Le féminisme suppose que l’oppression dépasse la division de la société en classes. Cela conduit à des conclusions qui laissent le système intact tout en améliorant la situation de certaines femmes - une minorité. Les mouvements de libération des femmes furent souvent dominés par des femmes venant de« la nouvelle classe moyenne » - journalistes, écrivains, professeurs et cadres. Les secrétaires et les ouvrières furent laissées de côté.

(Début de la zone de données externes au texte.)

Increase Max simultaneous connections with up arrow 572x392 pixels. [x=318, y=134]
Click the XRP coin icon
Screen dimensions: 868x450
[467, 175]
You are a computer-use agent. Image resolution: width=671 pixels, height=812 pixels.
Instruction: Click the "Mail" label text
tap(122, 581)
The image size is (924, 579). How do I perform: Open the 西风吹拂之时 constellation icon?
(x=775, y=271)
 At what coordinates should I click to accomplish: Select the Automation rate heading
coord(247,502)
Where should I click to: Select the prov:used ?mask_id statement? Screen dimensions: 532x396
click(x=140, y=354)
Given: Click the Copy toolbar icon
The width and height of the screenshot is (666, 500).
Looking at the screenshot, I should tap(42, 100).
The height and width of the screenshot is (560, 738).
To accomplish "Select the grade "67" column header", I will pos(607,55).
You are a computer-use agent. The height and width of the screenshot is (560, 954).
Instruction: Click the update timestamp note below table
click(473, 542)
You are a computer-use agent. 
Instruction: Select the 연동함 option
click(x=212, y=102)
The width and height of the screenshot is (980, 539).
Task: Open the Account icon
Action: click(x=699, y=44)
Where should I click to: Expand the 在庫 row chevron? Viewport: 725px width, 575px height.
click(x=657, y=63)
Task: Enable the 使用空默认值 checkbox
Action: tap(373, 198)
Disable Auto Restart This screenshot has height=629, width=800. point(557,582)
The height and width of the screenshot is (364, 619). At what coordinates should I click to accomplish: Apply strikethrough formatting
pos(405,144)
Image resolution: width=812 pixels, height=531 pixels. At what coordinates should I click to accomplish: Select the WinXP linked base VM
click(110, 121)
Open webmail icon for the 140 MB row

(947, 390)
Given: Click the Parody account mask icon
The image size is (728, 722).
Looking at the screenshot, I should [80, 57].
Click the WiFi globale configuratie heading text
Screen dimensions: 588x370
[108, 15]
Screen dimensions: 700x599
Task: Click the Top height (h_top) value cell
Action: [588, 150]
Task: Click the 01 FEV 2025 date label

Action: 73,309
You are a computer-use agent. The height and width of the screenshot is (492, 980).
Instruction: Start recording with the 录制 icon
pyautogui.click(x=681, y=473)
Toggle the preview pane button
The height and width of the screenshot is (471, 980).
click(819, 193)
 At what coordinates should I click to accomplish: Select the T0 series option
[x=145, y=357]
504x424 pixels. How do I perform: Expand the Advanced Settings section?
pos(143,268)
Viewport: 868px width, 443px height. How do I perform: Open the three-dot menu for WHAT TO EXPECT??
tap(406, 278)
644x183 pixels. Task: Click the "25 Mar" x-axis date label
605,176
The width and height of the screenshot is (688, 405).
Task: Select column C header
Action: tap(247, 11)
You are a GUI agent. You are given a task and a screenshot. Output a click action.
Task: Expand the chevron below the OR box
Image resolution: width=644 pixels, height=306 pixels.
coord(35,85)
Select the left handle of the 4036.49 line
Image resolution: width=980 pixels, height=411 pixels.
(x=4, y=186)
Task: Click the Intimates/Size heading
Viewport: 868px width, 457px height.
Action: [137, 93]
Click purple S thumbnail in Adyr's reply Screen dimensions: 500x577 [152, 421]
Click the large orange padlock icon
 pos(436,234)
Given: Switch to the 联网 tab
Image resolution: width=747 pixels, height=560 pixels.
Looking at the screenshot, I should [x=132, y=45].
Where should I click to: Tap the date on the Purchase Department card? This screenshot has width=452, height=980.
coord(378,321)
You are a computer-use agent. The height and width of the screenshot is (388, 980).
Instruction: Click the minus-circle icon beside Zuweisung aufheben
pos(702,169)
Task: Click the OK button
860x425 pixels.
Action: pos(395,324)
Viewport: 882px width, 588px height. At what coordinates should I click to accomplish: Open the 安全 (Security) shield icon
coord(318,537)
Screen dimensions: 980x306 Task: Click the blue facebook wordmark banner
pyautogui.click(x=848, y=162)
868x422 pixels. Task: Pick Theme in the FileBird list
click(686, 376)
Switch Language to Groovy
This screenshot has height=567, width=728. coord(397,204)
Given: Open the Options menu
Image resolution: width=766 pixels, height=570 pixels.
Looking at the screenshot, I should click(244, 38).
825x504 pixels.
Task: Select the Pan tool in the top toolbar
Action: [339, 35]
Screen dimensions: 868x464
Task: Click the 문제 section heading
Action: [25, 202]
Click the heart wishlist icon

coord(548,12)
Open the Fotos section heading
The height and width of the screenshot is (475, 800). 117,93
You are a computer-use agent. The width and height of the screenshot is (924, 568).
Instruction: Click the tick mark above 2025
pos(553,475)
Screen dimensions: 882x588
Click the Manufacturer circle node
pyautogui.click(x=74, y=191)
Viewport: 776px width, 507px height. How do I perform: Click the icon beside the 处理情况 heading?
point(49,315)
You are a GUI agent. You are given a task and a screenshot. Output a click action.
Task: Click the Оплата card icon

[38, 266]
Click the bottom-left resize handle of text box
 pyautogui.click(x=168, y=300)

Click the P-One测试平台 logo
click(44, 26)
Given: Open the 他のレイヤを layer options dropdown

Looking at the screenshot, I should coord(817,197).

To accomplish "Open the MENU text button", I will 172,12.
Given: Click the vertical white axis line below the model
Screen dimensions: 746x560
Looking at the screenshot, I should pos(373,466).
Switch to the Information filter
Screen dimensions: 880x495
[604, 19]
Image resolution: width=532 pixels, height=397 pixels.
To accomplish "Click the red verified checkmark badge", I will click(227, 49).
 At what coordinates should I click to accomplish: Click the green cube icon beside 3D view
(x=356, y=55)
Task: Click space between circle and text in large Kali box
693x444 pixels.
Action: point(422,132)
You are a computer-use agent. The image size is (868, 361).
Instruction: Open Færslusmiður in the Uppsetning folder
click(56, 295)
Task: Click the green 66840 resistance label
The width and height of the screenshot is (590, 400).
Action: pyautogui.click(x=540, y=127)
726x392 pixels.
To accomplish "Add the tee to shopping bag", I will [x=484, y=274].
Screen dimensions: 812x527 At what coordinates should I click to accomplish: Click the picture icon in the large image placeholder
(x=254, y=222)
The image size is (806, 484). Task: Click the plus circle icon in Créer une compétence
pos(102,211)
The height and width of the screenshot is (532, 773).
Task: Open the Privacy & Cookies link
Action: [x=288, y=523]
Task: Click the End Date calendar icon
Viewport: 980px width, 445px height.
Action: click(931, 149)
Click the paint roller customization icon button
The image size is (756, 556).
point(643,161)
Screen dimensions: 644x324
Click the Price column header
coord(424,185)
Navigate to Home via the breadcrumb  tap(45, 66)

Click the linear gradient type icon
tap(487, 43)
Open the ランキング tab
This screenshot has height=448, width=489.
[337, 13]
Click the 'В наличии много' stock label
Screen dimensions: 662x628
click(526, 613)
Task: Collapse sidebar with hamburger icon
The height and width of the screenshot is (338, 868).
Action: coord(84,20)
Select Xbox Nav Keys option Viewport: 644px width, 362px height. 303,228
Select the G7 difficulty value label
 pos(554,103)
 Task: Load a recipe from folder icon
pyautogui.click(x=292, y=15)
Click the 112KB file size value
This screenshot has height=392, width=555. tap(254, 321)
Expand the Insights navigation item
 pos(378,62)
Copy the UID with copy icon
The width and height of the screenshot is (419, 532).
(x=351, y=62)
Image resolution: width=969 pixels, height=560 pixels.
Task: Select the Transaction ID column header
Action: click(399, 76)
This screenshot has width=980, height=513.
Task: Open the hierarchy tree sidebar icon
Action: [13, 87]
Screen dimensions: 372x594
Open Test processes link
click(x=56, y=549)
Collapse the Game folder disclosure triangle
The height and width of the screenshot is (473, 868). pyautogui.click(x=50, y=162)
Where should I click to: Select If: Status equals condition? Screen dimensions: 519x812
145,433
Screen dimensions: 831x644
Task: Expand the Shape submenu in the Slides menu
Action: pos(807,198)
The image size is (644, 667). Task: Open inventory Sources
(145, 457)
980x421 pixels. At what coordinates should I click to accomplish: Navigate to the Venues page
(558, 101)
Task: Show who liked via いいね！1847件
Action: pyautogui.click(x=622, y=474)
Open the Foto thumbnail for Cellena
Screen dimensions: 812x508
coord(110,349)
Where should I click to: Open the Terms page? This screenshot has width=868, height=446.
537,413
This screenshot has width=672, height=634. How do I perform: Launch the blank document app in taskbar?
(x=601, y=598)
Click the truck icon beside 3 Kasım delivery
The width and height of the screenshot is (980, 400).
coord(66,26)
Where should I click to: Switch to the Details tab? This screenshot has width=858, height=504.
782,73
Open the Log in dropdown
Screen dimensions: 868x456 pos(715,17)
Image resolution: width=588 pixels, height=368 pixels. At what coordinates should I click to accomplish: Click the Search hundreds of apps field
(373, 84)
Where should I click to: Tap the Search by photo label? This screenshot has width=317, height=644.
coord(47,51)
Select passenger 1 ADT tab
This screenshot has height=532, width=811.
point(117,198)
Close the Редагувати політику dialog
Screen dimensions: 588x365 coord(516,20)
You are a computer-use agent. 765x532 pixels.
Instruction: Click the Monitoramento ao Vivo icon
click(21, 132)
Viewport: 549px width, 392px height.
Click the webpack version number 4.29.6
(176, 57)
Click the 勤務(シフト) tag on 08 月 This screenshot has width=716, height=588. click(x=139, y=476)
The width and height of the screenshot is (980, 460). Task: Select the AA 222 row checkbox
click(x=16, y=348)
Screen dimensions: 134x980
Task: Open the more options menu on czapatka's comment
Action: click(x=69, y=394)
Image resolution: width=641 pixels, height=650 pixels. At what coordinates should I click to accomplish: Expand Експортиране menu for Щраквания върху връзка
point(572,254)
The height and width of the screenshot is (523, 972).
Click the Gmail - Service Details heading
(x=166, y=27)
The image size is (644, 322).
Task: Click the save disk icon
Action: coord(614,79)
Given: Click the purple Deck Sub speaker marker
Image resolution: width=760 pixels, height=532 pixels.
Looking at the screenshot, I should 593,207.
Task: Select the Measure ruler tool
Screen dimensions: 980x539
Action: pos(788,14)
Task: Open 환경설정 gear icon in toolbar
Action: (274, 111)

C’est seulement lors de périodes de changement radical et de poussées révolutionnaires que la question de la libération des femmes est une réalité, pas juste pour une minorité, mais aussi pour toutes les travailleuses. La révolution bolchevique de 1917 permit une plus grande égalité pour les femmes comme jamais auparavant. Le divorce, l’avortement et la contraception étaient possibles en toute liberté. Les crèches et le ménage devenaient la responsabilité de la société. Il y eut des débuts de restaurants communautaires, laveries et garderies qui donnaient aux femmes beaucoup plus de choix et de contrôle sur leur vie. Bien entendu, le destin de ces avancées ne pouvait pas être séparé de celui de la révolution elle-même. La famine, la guerre civile, la décimation de la classe ouvrière et la défaite de la révolution à l’échelle internationale signifièrent la fin du socialisme en Russie. Les avancées furent renversées.

Mais les premières années de la république des soviets montrèrent ce que la révolution pouvait accomplir même dans les pires conditions. De nos jours, les possibilités d’une émancipation des femmes sont encore meilleures. En Grande-Bretagne, et c’est à peu près la même chose dans les autres pays développés - plus de deux travailleurs sur cinq sont des femmes. L’émancipation des femmes ne pourra survenir qu’à travers le pouvoir collectif de la classe ouvrière. Cela signifie qu’il faut rejeter l’idée féministe d’organisation séparée des femmes. Seuls les travailleurs, hommes et femmes, agissant ensemble dans un mouvement révolutionnaire pourront détruire la société de classes et avec elle l’oppression des femmes.